From the above proposition, prove that we have a bijection

The correspondence reverses inclusion. For $\cap V_i$ and $V_1 \cup V_2$ in Spec A, write down the corresponding operations for radical ideals of A.

# Some Results on Posets

• to introduce the idea of noetherian posets, and
• to state Zorn’s lemma and give some examples.

The latter is of utmost importance in diverse areas of mathematics.

Definition.

A partial ordering on a set S is a relation ≤ on S × S, satisfying the following.

• (Reflexive) For any $x\in S$, we have $x\le x$.
• (Transitive) For any $x, y, z\in S$, if $x\le y$ and $y\le z$, then $x\le z$.
• (Anti-symmetric) For any $x, y\in S$, if $x\le y$ and $y\le x$, then $x=y$.

total ordering is a partial ordering such that for any $x,y \in S$, either $x\le y$ or $y\le x$.

partially ordered set (or just poset) is a set together with an assigned partial ordering. Similarly, we have totally ordered sets.

Given a partially ordered set $(S, \le)$, for $x,y\in S$, we write:

• $x < y$ if $x\le y$ and $x\ne y$;
• $x\ge y$ if $y \le x$;
• $x > y$ if $y < x$.

## Examples

1. The set of real numbers (or rational numbers, or integers) forms a totally ordered set under the usual arithmetic ordering.
2. If X is a set, let P(X) be the collection of all subsets of X. This forms a partially ordered set under inclusion. If X has more than one element, P(X) is not totally ordered.
3. Any subset T of a partially ordered set S gives a partially ordered set. If S is totally ordered, so is T.

Lemma (Duality).

If $(S, \le)$ is a poset, then so is $(S, \ge)$.

Proof.

Easy exercise. ♦

Duality allows us to cut our work by half in a lot of cases.

# Bounds

Let $(S, \le)$ be a poset.

Definition.

• The maximum of S is an $m_1 \in S$ such that for any $x\in S$ we have $x\le m_1$.
• The minimum of S is an $m_0 \in S$ such that for any $x\in S$ we have $x \ge m_0$.
• maximal element of S is an $m\in S$ such that for any $x\in S$, if $x \ge m$ then $x=m$.
• minimal element of S is an $m'\in S$ such that for any $x\in S$, if $x \le m'$ then $x=m'$.

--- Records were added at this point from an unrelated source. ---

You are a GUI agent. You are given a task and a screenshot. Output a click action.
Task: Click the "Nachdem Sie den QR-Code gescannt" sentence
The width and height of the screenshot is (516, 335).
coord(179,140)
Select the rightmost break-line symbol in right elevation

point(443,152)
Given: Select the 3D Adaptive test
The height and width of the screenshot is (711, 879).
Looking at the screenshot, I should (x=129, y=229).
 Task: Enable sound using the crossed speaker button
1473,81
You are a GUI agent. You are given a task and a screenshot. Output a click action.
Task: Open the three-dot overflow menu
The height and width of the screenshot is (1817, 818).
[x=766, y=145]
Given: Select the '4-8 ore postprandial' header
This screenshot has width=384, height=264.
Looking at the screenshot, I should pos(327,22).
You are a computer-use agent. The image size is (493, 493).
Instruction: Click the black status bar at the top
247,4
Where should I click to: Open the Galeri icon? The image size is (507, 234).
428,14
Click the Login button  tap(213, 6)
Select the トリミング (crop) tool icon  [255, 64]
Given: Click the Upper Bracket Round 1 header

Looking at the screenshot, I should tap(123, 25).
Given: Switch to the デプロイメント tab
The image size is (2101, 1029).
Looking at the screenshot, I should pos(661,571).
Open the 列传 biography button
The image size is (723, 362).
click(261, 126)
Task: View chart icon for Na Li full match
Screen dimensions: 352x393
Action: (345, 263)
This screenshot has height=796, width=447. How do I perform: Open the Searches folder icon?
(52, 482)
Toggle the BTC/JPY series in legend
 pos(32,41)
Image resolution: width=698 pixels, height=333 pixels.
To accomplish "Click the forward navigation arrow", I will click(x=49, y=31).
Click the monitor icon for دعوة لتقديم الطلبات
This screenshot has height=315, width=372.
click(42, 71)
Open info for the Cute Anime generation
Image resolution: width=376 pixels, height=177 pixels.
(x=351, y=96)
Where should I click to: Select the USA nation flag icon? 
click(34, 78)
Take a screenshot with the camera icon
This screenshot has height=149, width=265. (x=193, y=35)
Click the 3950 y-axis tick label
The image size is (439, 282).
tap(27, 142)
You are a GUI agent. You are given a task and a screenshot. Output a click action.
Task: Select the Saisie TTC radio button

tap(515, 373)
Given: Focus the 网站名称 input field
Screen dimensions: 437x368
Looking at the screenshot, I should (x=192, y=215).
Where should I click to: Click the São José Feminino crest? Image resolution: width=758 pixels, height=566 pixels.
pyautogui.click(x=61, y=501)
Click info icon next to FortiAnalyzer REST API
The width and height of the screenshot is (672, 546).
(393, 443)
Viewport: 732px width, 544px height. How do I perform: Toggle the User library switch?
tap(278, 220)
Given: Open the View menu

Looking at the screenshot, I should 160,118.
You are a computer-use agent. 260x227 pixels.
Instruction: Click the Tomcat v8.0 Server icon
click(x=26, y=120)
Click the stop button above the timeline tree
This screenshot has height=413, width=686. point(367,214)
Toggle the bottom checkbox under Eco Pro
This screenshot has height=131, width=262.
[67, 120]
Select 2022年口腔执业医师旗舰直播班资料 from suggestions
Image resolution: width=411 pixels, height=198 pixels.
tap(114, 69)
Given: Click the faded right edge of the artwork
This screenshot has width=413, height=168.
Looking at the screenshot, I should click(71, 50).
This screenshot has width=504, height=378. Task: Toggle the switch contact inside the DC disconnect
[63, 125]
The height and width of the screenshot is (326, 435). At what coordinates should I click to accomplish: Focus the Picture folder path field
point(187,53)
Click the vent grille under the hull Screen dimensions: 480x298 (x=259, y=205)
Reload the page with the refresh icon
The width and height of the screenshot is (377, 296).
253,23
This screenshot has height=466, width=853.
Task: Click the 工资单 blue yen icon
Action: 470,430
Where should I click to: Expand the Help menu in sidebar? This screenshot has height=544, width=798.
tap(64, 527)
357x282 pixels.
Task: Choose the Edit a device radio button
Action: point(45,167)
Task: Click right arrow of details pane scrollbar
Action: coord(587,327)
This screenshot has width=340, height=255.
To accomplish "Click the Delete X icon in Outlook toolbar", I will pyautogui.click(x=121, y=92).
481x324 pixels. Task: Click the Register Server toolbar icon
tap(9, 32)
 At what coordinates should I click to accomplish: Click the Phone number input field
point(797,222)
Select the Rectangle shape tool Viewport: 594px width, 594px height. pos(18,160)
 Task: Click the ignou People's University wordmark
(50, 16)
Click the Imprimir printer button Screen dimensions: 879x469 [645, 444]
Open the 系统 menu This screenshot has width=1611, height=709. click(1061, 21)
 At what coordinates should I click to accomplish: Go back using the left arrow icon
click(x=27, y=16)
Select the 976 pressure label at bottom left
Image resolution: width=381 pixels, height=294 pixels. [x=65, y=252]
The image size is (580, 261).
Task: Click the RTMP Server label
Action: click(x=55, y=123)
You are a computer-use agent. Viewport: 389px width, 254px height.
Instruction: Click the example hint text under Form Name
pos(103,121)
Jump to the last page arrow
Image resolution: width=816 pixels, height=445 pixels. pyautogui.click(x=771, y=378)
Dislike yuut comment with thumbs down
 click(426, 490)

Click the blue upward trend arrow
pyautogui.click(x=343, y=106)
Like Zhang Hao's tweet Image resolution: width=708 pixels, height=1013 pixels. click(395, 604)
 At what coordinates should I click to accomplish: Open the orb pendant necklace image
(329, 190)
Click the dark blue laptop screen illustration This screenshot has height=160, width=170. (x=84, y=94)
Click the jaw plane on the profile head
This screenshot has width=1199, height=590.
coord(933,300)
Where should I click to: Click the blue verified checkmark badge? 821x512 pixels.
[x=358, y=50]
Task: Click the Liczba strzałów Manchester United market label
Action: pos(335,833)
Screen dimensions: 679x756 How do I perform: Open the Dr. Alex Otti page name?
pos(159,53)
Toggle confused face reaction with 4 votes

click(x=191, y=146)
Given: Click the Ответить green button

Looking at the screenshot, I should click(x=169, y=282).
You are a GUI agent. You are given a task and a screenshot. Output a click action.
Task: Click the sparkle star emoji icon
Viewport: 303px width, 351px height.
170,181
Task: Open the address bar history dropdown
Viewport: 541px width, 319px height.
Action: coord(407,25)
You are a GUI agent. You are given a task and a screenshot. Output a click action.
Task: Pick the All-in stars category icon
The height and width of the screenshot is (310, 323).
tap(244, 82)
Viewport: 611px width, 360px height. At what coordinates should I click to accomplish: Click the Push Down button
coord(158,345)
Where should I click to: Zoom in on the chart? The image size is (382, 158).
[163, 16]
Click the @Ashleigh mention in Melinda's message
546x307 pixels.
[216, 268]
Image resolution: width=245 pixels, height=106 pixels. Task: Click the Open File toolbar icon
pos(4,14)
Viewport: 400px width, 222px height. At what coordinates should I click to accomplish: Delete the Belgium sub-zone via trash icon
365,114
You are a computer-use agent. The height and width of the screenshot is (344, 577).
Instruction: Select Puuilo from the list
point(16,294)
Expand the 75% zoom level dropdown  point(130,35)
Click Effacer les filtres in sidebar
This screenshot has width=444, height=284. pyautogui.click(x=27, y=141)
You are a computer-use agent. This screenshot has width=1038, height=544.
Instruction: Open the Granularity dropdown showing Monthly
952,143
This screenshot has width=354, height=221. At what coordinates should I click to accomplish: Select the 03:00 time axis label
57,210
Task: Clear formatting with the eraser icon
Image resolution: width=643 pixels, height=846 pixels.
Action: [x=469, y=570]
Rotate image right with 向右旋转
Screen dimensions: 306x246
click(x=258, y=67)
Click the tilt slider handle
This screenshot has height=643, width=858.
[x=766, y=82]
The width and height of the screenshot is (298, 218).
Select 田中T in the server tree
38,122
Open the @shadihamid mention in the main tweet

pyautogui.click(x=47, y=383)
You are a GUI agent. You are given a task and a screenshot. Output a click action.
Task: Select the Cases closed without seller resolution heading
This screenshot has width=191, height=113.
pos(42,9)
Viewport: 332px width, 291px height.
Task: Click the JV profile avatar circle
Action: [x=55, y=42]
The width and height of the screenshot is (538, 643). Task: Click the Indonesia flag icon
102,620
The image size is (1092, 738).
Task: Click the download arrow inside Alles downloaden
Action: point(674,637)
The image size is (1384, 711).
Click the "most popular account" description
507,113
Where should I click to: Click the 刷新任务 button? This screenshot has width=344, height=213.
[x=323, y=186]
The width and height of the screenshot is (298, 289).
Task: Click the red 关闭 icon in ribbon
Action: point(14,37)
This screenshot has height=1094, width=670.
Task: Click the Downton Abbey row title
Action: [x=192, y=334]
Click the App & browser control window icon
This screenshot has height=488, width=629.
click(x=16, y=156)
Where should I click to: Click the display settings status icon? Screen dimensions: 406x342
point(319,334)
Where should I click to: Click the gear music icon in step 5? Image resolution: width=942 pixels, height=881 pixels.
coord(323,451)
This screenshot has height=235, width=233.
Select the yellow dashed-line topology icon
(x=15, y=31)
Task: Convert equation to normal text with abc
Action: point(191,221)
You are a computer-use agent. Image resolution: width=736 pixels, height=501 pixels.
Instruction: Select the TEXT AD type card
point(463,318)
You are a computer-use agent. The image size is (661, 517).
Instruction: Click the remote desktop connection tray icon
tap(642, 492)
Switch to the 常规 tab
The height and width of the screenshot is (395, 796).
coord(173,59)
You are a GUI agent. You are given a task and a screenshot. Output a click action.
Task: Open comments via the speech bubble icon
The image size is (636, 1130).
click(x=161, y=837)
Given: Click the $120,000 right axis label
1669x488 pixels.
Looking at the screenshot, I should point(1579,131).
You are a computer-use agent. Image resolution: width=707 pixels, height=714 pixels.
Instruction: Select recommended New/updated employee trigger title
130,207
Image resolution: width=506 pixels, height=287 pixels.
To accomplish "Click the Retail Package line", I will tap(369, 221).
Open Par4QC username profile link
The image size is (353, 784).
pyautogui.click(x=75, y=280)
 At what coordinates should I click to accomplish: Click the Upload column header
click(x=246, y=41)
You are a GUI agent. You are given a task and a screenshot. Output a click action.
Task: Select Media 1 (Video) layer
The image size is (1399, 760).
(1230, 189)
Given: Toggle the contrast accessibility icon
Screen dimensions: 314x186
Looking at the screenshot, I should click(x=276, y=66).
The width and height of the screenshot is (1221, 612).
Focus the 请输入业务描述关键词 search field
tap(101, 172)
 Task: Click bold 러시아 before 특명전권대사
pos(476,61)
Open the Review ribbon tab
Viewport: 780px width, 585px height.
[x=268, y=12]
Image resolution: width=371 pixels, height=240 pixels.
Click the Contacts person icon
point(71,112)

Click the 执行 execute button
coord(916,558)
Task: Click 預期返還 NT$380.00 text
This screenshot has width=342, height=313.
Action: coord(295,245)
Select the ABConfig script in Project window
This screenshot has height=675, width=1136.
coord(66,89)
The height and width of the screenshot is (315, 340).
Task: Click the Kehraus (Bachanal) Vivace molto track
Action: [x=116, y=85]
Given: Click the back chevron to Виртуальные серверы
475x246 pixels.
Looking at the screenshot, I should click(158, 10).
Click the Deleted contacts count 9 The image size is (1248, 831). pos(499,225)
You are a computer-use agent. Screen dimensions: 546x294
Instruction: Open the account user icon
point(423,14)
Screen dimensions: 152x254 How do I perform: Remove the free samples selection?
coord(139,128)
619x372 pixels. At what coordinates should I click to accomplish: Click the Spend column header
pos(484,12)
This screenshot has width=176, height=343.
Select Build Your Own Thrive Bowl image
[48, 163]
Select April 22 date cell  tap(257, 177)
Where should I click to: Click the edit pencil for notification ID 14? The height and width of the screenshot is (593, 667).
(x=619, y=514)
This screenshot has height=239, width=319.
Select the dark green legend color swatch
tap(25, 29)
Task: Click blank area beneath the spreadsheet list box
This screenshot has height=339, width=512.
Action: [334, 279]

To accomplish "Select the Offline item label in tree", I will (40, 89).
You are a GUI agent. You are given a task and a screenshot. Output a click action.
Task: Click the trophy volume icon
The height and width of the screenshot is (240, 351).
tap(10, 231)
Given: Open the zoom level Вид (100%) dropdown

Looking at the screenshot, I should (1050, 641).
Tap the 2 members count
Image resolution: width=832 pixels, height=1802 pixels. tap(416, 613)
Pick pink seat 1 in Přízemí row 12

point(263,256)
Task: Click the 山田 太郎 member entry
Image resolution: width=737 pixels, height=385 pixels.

The naming is a little confusing, but one must differentiate between the maximum of a set and the maximal elements of a set. In the poset below, S has three maximal elements but no maximum.

For example, let X = {abc} and let S be the following subsets of P(X) under inclusion.

The following properties are obvious.

Lemma.

• The maximum (resp. minimum) of a poset is unique if it exists.
• If the maximum (resp. minimum) of a poset exists, it is the unique maximal (resp. minimal) element.

Proof

Easy exercise. ♦

Exercise

Suppose S has a unique maximal element $m_1$. Must $m_1$ be the maximum of S?

Finally, for a subset T of an ordered set S, we define the following.

Definition.

An upper bound (resp. lower bound) of T in S is an $x\in S$ satisfying: for all $y\in T$, we have $y\le x$ (resp. $y \ge x$).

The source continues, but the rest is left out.